I am most irritated about copyright holding on abandoned works. If a book or game or movie is not republished, continued, redistributed, etc. by the copyright holder for a number of years, I feel like their copyright should expire so that others may do as they wish to copy and distribute and build on.

I think there's a place a line could be drawn there: I feel Disney tends to use and continue and redistribute their assets for a very long time. If you want them, you can find them. I don't feel like Conan Doyle's estate should be able to basically copyright troll and just solicit license fees... if it was truly interested in maintaining control of Sherlock Holmes, it would be actively pursuing new stories from within itself, not just trying to tax people who create new content.

The easiest way I’ve thought of to do this is simply to have companies pay to keep their copyright. And have it scale with time.

You get... 20 years? If you want 21, it costs 1,000. If you want year 100, it costs 1,000,000. Some sort of scale to it. If something isn’t worth 1,000, let the public have it. And the older it is, the more you need to justify its value. Disney is the perfect example. They pay some price, maybe 50M/yr to keep their multi billion dollar enterprise afloat seems a good trade off for the public good. I’m sure there are much better numbers but if you aren’t willing to put any skin into owning your copyrights, the public should get them. Having culture as a whole perpetually owned is not healthy.
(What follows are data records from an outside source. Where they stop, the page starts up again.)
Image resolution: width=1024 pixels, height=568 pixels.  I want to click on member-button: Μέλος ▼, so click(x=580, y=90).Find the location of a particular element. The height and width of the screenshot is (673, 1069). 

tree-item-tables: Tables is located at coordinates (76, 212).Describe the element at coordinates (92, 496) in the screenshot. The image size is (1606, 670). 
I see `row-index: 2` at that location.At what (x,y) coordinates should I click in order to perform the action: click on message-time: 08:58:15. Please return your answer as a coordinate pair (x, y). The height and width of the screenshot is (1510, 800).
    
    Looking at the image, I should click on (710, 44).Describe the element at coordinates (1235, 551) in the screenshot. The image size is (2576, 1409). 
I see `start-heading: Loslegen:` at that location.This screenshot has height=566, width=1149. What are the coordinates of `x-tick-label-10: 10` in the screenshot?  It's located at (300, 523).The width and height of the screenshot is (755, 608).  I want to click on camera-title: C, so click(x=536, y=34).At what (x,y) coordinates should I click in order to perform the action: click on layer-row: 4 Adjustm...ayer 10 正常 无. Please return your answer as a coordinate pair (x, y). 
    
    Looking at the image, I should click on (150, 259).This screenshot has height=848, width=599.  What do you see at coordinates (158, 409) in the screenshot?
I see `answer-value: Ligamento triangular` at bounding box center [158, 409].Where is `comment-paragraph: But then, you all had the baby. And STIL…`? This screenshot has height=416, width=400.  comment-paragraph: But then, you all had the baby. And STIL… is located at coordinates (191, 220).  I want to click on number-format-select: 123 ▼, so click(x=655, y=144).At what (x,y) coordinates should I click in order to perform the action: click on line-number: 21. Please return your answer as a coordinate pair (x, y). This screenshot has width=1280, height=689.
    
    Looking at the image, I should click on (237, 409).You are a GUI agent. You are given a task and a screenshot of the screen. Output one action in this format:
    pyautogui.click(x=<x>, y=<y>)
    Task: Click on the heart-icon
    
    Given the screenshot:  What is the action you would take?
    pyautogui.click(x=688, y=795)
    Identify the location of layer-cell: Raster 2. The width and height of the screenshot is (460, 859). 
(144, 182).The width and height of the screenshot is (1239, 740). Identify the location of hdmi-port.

This is a good idea. How to implement it would be tricky as Disney is just one example of a copyright holder (that does tend to go overboard). What about someone poor who has inherited a copyright to say a musical piece that isn't commercial yet but s/he would like to work on and expand one day? Would this idea impact them negatively?
Probably but this seems like the most edge of edge cases.

Also if it got popular, the recording would still be copyrighted.

About the turn of the twentieth century, American actor William Gillette was writing a stage play about Sherlock Holmes. Gillette wrote to Conan Doyle asking if he would object to Gillette having Holmes get married in the play. Doyle wrote back telling Gillette he could marry Holmes, murder Holmes, or do whatever he wanted to do with Holmes. (Story told in Vincent Starrett's The Private Life of Sherlock Holmes [Macmillan, New York, 1933].)